The most blatant current trend in the MMO market is that of failure. Failure to retain launch numbers, failure to fix bugs in a timely manner, failure to communicate honestly with players, failure to take proper responsibility for their failures.

From Tabula Rasa and Hellgate: London to Age of Conan and Warhammer, the current string of failures in the AAA range of MMOs is unexceptibal. The player community should NOT be holding its breath over Blizzard's mysterious Fourth Project. But this is exactly what we have been reduced to. Since everyone else is either failing utterly or incapable of impressing us with new concepts we have turned to Blizzard in the hopes that they will give what the community has been craving: an engaging MMO full of new concepts and playable content that takes advantage of new technologies and ideas.

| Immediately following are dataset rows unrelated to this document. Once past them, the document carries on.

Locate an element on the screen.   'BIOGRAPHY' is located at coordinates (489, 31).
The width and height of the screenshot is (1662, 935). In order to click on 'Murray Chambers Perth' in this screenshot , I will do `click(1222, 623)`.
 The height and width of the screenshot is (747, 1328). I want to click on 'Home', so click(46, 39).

While everyone else has been producing one failure after another, Blizzard has been perfecting the MMO craft.

Thankfully, the Old Republic MMO has some potential, but one has to ask if the developers will be giving players something more than lightsaber duels and drab-colored robes. When everyone is melee with a side of Force range and all their clothes are shades of gray and brown, how long can players stay interested? If they intend for the stories to keep people interested then the developers certainly have their work cut out for them.

NCSoft's Aion looks beautiful and will certainly have a cult following, but it utilizes the abysmal click-to-move mechanic and that alone is enough for me to keep my money in my wallet. In today's world of WASD usage, what were they thinking?

We have two super hero MMOs on the horizon to compete with City of Heroes. Champions Online and DC Universe Online. Can DC Universe avoid the current trend of high-profile IP failures? I am not optimistic.

I don't know what to say about it, but there seems to be a whole lot of failure going on.